Triangle: The Fire That Changed America by David Von Drehle
The Goods: When I was in high school, I remember reading a paragraph in my history textbook about the Triangle shirtwaist factory fire, and thinking, this sounds important, we should study this. But no, there were wars to be covered, and if we were going to make it to Vietnam by the end of the school year, there was no time to spend dallying around with labor movements, workers' safety and Tammany Hall.
As a result of my gap-filled history education, I am a huge sucker for any U.S. history books that deal with domestic happenings between 1865 and 1914, 1918 and 1941, and 1945 and 1965.
Triangle deals with the circumstances that led to 146 people burning, suffocating, or leaping to their deaths because they were locked in the factory workroom.
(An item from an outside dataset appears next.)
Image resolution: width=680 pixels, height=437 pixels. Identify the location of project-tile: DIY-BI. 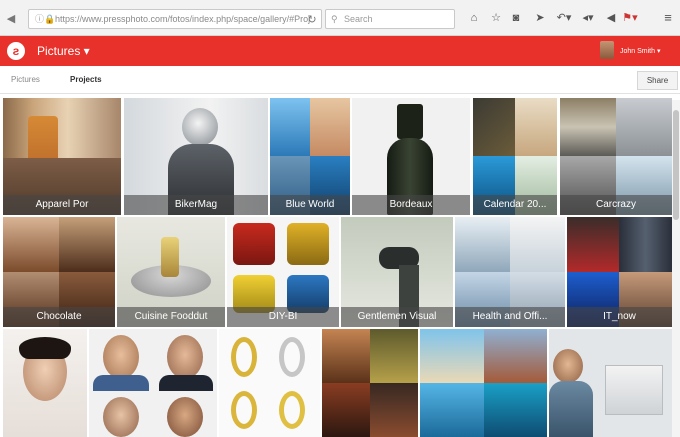
(283, 272).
And why would you have hundreds of people working in your factory and only one exit, you might ask. Why, to make sure none of those working class women were smuggling stolen shirtwaists home in their handbags, of course.
Although the disaster led to a massive overhaul of workplace safety regulations (a lot of which are currently being dismantled), the factory owners were aquitted of all criminal and civil charges, and in fact, wound up with an insurance settlement that surpassed their monetary losses.
This is also a book about corrupt Gilded Age politics and the struggles of female factory workers for fair wages and humane working conditions and socialist newspapers and strikebreakers with no compunctions about beating up women in dark alleys. After reading Triangle, you will be running to your local library with a list of at least five things that you want to learn all about.
If you liked...: highly readable histories like Devil in the White City: Murder, Magic, and Madness at the Fair That Changed America by Erik Larson, this book is for you.